Not all antibodies work well for ChIP. Sometimes you need to identify the antibodies from some candidates that can be used for ChIP. To verify that the protocol work well as intended, we suggest verifying by doing a ChIP-qPCR on a positive gene locus. Nevertheless, there may be still no good antibodies to choose. Alternatively, we recommend constructing a tagged-recombinant plasmid and use an overexpression system. Thus, you just need a ChIP-grade antibody targeting tag protein.

Advantages of two-step ChIP compared to the classical ChIP:

This protocol has a wider applicability compared with classical ChIP. By following this protocol, we can study the binding region of multiple related proteins from one experiment.

The results can be verified by changing the ChIP order of these two proteins to enhance to reliability of the conclusion.
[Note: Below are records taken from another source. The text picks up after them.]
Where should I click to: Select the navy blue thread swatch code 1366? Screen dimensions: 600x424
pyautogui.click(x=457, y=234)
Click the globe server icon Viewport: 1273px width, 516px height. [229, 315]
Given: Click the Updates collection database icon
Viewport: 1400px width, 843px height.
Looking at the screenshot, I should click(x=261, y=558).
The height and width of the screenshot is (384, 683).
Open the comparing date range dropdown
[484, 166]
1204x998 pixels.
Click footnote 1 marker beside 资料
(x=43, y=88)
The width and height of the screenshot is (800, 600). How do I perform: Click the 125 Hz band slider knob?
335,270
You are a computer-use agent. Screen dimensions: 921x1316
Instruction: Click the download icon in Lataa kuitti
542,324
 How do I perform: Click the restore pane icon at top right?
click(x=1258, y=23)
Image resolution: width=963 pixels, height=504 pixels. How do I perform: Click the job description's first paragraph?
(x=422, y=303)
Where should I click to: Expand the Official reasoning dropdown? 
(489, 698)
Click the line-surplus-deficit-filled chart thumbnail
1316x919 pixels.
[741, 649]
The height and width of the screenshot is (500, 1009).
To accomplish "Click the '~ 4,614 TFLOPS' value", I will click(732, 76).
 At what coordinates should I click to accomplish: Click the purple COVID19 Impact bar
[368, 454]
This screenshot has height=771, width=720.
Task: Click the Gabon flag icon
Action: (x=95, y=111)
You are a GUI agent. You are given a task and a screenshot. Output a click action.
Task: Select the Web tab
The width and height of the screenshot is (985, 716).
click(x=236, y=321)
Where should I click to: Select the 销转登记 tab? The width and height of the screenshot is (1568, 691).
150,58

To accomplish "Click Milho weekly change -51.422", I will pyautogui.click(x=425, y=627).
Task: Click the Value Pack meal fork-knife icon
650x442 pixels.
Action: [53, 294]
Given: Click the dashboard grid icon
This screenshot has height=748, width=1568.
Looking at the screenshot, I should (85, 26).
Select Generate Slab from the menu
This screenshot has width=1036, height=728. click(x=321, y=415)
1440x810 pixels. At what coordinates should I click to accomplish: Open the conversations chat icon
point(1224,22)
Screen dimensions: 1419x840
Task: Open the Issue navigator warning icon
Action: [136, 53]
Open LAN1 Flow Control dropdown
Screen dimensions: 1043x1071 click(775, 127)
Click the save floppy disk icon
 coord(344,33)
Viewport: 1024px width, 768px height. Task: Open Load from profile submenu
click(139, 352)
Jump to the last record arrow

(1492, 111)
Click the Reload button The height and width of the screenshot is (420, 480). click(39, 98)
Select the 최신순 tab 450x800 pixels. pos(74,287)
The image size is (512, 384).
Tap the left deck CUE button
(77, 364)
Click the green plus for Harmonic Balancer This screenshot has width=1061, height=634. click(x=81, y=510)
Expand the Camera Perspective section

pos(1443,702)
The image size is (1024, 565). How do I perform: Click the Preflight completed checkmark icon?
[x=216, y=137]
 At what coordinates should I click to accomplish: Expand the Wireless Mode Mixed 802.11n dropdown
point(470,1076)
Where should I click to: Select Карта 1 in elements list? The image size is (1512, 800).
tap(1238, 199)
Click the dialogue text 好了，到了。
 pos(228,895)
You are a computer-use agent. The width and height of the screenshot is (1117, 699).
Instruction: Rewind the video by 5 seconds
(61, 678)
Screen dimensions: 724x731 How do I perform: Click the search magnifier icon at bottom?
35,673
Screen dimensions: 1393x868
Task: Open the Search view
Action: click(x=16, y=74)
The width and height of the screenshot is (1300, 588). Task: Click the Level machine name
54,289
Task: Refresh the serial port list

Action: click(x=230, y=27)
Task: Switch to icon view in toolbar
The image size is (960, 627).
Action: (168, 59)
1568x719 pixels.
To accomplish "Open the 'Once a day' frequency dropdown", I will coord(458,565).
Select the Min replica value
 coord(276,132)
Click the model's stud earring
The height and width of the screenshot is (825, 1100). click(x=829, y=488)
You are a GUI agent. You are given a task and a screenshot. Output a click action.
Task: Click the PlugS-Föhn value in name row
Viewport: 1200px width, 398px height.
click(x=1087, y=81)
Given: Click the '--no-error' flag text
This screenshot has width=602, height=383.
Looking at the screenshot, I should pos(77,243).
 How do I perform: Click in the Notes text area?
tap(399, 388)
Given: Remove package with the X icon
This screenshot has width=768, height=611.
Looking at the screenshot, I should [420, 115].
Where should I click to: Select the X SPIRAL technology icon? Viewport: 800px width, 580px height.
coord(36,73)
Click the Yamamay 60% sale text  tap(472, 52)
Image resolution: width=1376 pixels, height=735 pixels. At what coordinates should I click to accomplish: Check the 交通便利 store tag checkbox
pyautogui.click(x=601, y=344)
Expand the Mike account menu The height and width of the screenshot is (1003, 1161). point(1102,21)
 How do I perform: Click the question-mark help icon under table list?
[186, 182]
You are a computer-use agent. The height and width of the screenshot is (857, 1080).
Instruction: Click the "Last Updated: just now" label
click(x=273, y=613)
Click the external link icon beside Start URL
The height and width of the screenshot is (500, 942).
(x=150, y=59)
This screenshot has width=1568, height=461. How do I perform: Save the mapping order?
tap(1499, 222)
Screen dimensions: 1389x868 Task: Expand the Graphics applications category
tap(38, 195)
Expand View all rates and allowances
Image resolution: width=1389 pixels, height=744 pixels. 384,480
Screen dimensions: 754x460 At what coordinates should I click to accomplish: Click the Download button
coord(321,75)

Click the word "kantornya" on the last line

We can use two-step ChIP to further confirm the genetically physical association between two proteins.

Compared with two independent ChIP, the second step ChIP of this process has been enriched and noise-reduced by the first step ChIP. Therefore, the sensitivity and specificity of the second one are improved.

Resource availability

Lead contact

Further information and requests for resources and reagents should be directed to and will be fulfilled by the lead contact, Lei Zhang (rayzhang@sibcb.ac.cn).

Materials availability

This study did not generate any new unique reagents.

Data and code availability

This study did not generate any unique datasets or code.